---------- Extracted data ----------

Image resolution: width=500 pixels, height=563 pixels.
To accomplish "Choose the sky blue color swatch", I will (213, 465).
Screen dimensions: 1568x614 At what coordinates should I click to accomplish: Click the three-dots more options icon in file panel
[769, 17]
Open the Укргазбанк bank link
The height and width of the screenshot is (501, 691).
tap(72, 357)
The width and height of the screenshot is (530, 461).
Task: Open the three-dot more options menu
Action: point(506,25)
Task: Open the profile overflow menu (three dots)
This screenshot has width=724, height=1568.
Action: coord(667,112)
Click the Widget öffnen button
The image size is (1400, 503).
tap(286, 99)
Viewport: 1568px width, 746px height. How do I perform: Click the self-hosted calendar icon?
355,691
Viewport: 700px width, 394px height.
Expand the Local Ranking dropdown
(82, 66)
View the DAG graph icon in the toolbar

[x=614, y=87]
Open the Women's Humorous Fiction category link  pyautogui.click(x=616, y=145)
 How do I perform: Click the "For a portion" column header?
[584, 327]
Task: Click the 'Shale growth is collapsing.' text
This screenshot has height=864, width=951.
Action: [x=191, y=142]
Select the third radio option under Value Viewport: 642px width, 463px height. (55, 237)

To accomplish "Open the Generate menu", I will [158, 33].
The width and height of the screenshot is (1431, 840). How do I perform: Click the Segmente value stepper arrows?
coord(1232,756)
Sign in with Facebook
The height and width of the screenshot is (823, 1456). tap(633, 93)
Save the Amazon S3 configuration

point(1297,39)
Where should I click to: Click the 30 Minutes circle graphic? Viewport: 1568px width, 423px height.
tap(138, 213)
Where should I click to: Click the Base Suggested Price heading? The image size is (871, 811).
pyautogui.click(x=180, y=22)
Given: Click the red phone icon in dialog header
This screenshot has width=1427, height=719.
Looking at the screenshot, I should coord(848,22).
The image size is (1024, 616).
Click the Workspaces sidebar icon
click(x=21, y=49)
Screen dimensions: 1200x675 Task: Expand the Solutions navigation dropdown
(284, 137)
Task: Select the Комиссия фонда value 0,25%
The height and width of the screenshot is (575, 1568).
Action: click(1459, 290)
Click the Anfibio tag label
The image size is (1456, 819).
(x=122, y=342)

----------

Task: Word for word, quote all of the data above.

Task answer:
Image resolution: width=500 pixels, height=563 pixels.
To accomplish "Choose the sky blue color swatch", I will (213, 465).
Screen dimensions: 1568x614 At what coordinates should I click to accomplish: Click the three-dots more options icon in file panel
[769, 17]
Open the Укргазбанк bank link
The height and width of the screenshot is (501, 691).
tap(72, 357)
The width and height of the screenshot is (530, 461).
Task: Open the three-dot more options menu
Action: point(506,25)
Task: Open the profile overflow menu (three dots)
This screenshot has width=724, height=1568.
Action: coord(667,112)
Click the Widget öffnen button
The image size is (1400, 503).
tap(286, 99)
Viewport: 1568px width, 746px height. How do I perform: Click the self-hosted calendar icon?
355,691
Viewport: 700px width, 394px height.
Expand the Local Ranking dropdown
(82, 66)
View the DAG graph icon in the toolbar

[x=614, y=87]
Open the Women's Humorous Fiction category link  pyautogui.click(x=616, y=145)
 How do I perform: Click the "For a portion" column header?
[584, 327]
Task: Click the 'Shale growth is collapsing.' text
This screenshot has height=864, width=951.
Action: [x=191, y=142]
Select the third radio option under Value Viewport: 642px width, 463px height. (55, 237)

To accomplish "Open the Generate menu", I will [158, 33].
The width and height of the screenshot is (1431, 840). How do I perform: Click the Segmente value stepper arrows?
coord(1232,756)
Sign in with Facebook
The height and width of the screenshot is (823, 1456). tap(633, 93)
Save the Amazon S3 configuration

point(1297,39)
Where should I click to: Click the 30 Minutes circle graphic? Viewport: 1568px width, 423px height.
tap(138, 213)
Where should I click to: Click the Base Suggested Price heading? The image size is (871, 811).
pyautogui.click(x=180, y=22)
Given: Click the red phone icon in dialog header
This screenshot has width=1427, height=719.
Looking at the screenshot, I should coord(848,22).
The image size is (1024, 616).
Click the Workspaces sidebar icon
click(x=21, y=49)
Screen dimensions: 1200x675 Task: Expand the Solutions navigation dropdown
(284, 137)
Task: Select the Комиссия фонда value 0,25%
The height and width of the screenshot is (575, 1568).
Action: click(1459, 290)
Click the Anfibio tag label
The image size is (1456, 819).
(x=122, y=342)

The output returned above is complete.